O que entra no inventário
O inventário deve conter a descrição dos fatores de risco identificados, o grupo exposto, a fonte de evidência, a classificação do risco e as medidas de prevenção ou controle relacionadas.
Para riscos psicossociais, exemplos comuns são sobrecarga de trabalho, baixa autonomia, conflitos interpessoais, assédio, violência, metas incompatíveis, falta de suporte da liderança e insegurança organizacional.
- Área, setor ou grupo ocupacional avaliado
- Fator psicossocial identificado
- Evidência utilizada na identificação
- Probabilidade, severidade e nível de risco
- Medidas existentes e ações complementares
- Responsável técnico ou responsável pela gestão do processo
Por que não registrar por indivíduo
A NR-1 trata riscos ocupacionais no contexto do trabalho. Isso significa que o inventário deve olhar para grupos, processos e setores, não para trabalhadores individualmente.

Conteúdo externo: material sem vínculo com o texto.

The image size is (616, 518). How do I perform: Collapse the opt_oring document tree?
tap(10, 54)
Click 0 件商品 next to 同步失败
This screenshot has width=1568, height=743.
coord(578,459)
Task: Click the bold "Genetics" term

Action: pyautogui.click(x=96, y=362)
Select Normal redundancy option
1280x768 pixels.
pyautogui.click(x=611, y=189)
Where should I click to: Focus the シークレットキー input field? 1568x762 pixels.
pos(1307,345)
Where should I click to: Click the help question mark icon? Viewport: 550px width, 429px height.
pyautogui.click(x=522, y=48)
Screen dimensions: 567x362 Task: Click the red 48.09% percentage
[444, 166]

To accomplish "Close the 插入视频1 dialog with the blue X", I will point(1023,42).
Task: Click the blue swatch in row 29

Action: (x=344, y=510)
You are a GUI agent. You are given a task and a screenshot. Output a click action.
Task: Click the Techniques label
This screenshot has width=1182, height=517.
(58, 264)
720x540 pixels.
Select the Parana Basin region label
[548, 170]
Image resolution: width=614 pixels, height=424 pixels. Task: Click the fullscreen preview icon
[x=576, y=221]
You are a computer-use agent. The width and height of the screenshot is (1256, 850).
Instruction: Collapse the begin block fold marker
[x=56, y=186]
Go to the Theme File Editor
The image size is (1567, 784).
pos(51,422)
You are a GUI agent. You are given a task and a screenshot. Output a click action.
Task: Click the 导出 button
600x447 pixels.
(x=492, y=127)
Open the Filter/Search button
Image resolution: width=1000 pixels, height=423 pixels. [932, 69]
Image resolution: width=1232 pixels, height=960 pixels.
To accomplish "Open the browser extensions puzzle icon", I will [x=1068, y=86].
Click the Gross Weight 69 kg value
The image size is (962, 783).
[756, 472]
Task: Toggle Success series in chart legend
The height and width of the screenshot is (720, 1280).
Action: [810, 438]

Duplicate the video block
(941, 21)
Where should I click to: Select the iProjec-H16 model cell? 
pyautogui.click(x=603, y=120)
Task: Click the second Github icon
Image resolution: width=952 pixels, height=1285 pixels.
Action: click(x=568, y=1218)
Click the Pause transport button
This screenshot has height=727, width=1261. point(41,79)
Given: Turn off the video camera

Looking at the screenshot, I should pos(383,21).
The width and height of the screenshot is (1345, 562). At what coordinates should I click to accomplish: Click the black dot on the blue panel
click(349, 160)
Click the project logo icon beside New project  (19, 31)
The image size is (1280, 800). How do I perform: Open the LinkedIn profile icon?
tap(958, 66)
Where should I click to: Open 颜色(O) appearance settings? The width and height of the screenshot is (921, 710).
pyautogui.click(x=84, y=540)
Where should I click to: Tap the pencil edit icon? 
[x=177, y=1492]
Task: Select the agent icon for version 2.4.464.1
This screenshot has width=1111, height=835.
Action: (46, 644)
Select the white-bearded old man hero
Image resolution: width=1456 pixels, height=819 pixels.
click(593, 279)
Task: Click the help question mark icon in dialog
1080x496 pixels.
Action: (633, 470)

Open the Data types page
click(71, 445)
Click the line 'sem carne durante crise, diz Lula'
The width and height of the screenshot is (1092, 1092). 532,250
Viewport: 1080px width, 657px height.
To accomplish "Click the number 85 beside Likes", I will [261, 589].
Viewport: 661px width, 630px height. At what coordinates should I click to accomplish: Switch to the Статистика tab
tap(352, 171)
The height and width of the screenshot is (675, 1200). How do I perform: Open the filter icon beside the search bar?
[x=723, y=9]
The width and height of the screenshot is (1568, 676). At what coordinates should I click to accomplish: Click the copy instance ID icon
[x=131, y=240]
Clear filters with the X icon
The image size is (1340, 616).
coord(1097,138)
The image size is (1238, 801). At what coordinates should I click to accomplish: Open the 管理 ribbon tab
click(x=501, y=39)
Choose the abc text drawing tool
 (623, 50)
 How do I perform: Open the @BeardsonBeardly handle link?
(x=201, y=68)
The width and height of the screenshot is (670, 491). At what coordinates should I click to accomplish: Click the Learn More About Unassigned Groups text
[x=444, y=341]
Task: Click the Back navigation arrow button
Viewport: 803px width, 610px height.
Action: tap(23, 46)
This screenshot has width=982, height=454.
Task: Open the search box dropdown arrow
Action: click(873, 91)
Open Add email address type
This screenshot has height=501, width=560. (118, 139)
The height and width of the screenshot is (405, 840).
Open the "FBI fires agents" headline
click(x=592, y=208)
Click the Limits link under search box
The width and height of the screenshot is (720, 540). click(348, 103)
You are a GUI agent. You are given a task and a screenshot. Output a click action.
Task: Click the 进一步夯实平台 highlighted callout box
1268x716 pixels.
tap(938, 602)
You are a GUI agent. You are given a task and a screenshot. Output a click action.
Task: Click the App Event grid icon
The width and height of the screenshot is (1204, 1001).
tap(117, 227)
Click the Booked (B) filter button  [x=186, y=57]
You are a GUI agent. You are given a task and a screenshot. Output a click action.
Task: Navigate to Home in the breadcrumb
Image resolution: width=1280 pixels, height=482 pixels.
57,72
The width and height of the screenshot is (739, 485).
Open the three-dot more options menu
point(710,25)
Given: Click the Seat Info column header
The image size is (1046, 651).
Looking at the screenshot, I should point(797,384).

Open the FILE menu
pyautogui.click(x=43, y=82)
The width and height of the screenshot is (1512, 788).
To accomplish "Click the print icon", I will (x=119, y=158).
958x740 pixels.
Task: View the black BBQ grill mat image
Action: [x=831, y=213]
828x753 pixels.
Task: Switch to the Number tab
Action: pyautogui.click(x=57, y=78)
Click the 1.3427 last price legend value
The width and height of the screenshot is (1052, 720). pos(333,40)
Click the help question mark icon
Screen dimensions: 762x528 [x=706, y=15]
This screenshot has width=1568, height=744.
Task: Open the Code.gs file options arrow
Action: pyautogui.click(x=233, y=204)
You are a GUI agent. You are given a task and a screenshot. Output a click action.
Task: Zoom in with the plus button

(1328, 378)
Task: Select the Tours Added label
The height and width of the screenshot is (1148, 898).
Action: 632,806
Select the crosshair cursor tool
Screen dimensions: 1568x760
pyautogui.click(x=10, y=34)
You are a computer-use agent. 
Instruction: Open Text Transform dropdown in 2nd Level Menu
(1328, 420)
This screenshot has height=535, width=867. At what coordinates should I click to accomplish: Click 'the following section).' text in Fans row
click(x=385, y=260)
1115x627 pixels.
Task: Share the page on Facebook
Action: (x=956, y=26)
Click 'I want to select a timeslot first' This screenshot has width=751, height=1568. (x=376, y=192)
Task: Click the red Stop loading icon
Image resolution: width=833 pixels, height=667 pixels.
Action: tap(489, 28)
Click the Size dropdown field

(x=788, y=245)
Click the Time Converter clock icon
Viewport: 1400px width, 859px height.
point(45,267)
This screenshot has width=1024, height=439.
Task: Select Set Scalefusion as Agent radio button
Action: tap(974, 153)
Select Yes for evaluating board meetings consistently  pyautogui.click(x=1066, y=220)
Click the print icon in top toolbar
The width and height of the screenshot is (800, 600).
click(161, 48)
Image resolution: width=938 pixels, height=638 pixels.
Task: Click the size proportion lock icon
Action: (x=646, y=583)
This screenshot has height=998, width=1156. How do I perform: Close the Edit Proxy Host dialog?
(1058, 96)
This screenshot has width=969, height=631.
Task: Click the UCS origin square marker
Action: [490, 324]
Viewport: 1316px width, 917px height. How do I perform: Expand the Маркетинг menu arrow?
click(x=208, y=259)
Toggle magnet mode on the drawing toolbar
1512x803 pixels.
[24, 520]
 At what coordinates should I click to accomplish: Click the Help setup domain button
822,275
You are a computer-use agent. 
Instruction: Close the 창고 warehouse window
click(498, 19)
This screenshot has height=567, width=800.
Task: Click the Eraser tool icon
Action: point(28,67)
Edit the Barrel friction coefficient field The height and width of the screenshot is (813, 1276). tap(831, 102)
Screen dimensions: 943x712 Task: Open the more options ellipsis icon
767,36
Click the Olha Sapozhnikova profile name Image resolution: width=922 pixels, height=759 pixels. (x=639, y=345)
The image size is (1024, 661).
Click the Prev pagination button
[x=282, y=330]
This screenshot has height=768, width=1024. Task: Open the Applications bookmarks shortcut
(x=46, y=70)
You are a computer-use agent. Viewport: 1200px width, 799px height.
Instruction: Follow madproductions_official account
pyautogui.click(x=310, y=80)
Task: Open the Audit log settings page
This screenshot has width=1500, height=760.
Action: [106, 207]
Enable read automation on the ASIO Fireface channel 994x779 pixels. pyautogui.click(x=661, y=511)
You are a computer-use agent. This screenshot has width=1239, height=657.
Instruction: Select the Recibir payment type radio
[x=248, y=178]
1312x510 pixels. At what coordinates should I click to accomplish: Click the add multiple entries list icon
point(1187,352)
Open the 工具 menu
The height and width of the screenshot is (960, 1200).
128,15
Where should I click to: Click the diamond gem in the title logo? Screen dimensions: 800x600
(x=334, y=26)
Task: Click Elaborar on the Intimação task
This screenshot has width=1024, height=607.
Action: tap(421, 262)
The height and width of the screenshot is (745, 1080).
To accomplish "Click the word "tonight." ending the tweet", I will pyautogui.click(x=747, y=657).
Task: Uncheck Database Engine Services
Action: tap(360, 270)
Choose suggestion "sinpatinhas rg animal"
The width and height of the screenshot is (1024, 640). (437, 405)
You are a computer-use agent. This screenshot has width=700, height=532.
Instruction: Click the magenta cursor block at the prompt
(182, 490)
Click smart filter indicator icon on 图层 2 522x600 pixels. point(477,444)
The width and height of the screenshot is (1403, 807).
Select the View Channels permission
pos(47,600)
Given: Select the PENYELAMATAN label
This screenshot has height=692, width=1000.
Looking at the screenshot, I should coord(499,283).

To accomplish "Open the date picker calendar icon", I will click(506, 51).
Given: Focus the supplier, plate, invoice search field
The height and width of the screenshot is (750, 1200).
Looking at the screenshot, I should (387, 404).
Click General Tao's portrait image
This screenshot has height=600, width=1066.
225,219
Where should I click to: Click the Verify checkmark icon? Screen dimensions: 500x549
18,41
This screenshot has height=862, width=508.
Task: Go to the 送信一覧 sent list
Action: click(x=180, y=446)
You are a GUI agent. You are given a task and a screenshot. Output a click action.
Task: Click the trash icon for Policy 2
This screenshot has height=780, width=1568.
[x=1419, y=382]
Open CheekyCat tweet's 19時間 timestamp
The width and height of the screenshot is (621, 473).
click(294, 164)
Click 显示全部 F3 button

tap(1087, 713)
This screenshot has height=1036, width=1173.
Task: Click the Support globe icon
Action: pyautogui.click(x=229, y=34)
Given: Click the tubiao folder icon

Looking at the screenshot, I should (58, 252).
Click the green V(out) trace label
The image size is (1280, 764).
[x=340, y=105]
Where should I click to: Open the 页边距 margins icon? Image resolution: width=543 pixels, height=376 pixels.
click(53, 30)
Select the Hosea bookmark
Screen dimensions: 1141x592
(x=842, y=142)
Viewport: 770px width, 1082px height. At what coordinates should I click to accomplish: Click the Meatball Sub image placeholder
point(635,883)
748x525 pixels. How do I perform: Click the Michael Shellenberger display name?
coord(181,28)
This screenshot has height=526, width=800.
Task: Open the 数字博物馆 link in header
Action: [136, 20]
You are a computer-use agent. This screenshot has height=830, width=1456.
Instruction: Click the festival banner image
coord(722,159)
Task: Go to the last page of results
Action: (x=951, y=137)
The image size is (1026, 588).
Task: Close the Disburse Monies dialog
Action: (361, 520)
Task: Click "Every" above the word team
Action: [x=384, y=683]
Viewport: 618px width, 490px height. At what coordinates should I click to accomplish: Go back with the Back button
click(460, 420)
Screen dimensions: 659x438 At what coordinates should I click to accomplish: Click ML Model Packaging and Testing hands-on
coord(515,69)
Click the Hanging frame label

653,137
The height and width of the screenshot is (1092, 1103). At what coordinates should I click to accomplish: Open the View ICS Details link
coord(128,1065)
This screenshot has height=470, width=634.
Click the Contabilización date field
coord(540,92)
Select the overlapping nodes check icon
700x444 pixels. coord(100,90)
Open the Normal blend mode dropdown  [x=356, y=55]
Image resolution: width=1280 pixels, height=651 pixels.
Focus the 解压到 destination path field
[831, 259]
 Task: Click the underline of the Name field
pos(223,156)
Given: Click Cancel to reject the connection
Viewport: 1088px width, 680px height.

Essa abordagem também reduz exposição indevida de dados sensíveis. O objetivo é proteger pessoas melhorando condições de trabalho, não criar lista de trabalhadores vulneráveis.
LGPD e confidencialidade
Dados psicossociais podem envolver informações sensíveis. A empresa deve trabalhar com consolidação por grupo, minimização de dados e acesso restrito às informações necessárias.
Como classificar o risco
A classificação deve seguir uma lógica objetiva. A empresa pode usar matriz de probabilidade e severidade, desde que defina critérios claros antes de classificar.
O mais importante é que a classificação leve a decisões. Se um fator aparece como alto ou médio-alto, ele precisa gerar prioridade no plano de ação.
O erro mais comum no inventário psicossocial
O erro mais comum é escrever fatores genéricos sem vínculo com evidências. Termos como estresse, pressão ou clima ruim não dizem o suficiente se não estiverem conectados a um contexto específico.
Um bom inventário descreve o fator de risco com precisão: onde ocorre, qual grupo está exposto, por que foi classificado assim e qual medida será tomada.